One Tool for Sermon Critique
Russell Moore is President of the Southern Baptist Ethics & Religious Liberty Commission. He formerly served as Dean of the School of Theology at The Southern Baptist Theological Seminary and executive director of the Carl F. H. Henry Institute for Evangelical Engagement. Dr. Moore is the author of The Kingdom of Christ: The New Evangelical Perspective (Crossway, 2004) and Adopted for Life: The Priority of Adoption for Christian Families and Churches (Crossway, May 2009).
- 2009 Nov 01
Since my previous post on young preachers, some have asked what kind of resources are available for critiquing someone's preaching. The best critiques are just informal, "Hey, here's what I think" kind of dialogue with more mature, more experienced men.
Some of those kinds of folk, though, have asked what kind of form we use here. In my Christian Preaching class at Southern Seminary, we use a Preaching Review Form for the students in the room to evaluate their fellow preachers.

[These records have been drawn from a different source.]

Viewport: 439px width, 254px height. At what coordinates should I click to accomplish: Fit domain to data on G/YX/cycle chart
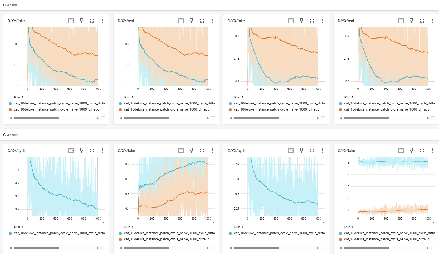291,151
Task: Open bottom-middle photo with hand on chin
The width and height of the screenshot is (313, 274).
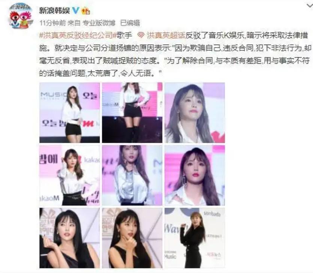Action: click(x=132, y=238)
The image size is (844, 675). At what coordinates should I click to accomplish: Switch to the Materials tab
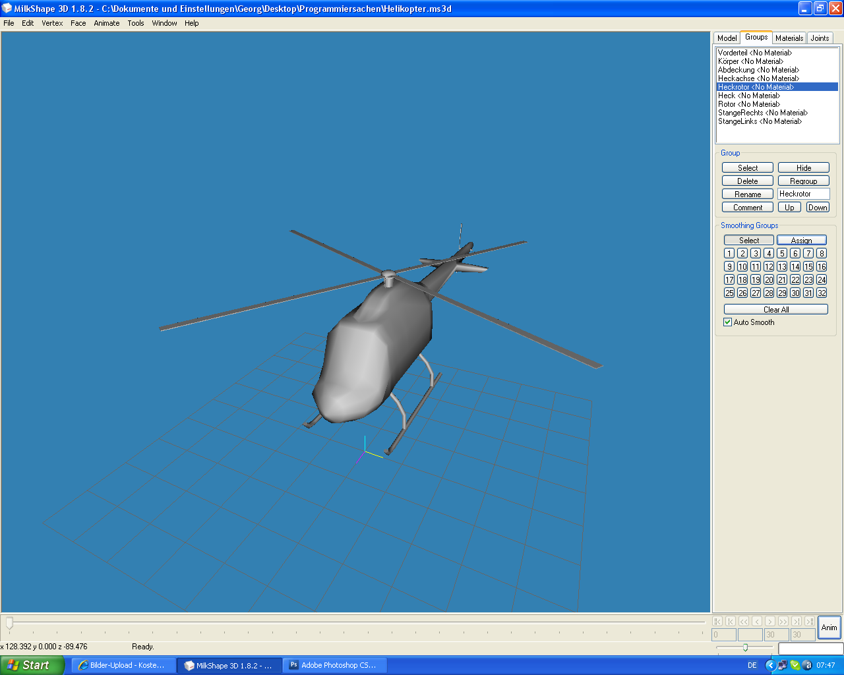(x=789, y=38)
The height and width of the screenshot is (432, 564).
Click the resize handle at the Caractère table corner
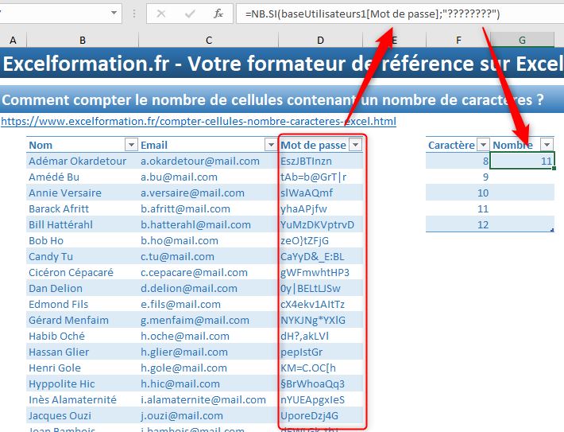(x=552, y=230)
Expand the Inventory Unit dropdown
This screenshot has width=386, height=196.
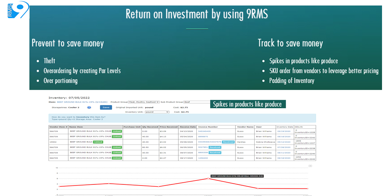coord(157,112)
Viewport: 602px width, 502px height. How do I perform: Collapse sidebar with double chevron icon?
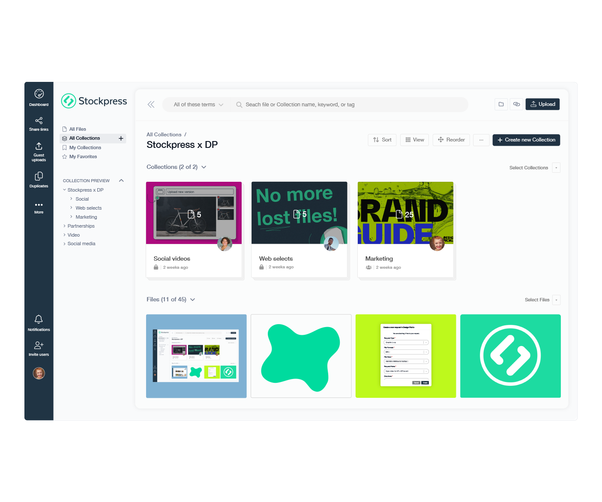pos(151,105)

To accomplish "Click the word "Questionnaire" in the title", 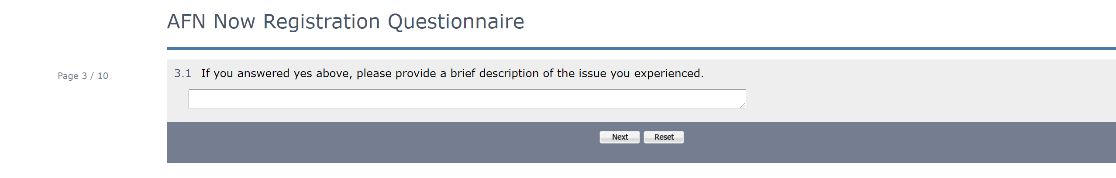I will (x=456, y=22).
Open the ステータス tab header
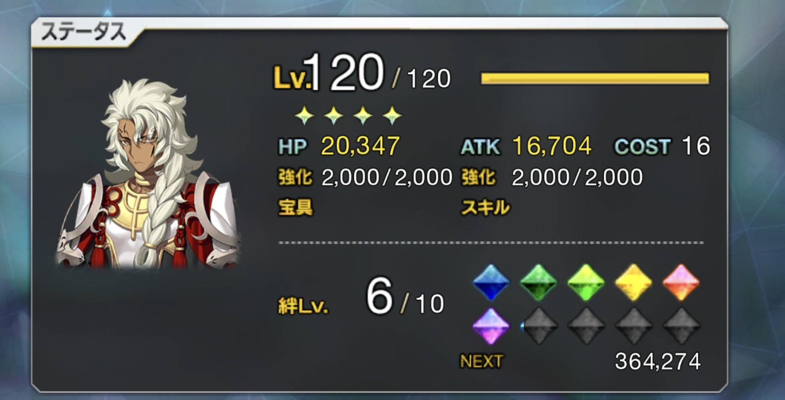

The form is designed for three purposes:
- To assess the preacher and the sermon on several key issues
- To provide specific thoughts on strengths and weaknesses of the preaching event
- To leave the preacher with tangible feedback that can later be reflected on after they preach
Preaching review forms can end up being as self-determining as a pre-fab spiritual gifts inventory, unless there are people in your life who love you enough that they are willing to be frank, and unless you are humble enough to receive correction.
But I have found that a preaching review form like this one can be helpful. I appreciate the great sermon review form that Sojourn Community Church in Louisville uses, and we integrated some of what they do into this one.
Preaching is expositional exorcism. If the young preacher wants to sharpen his sword for this spiritual battle, using a preaching review form might help.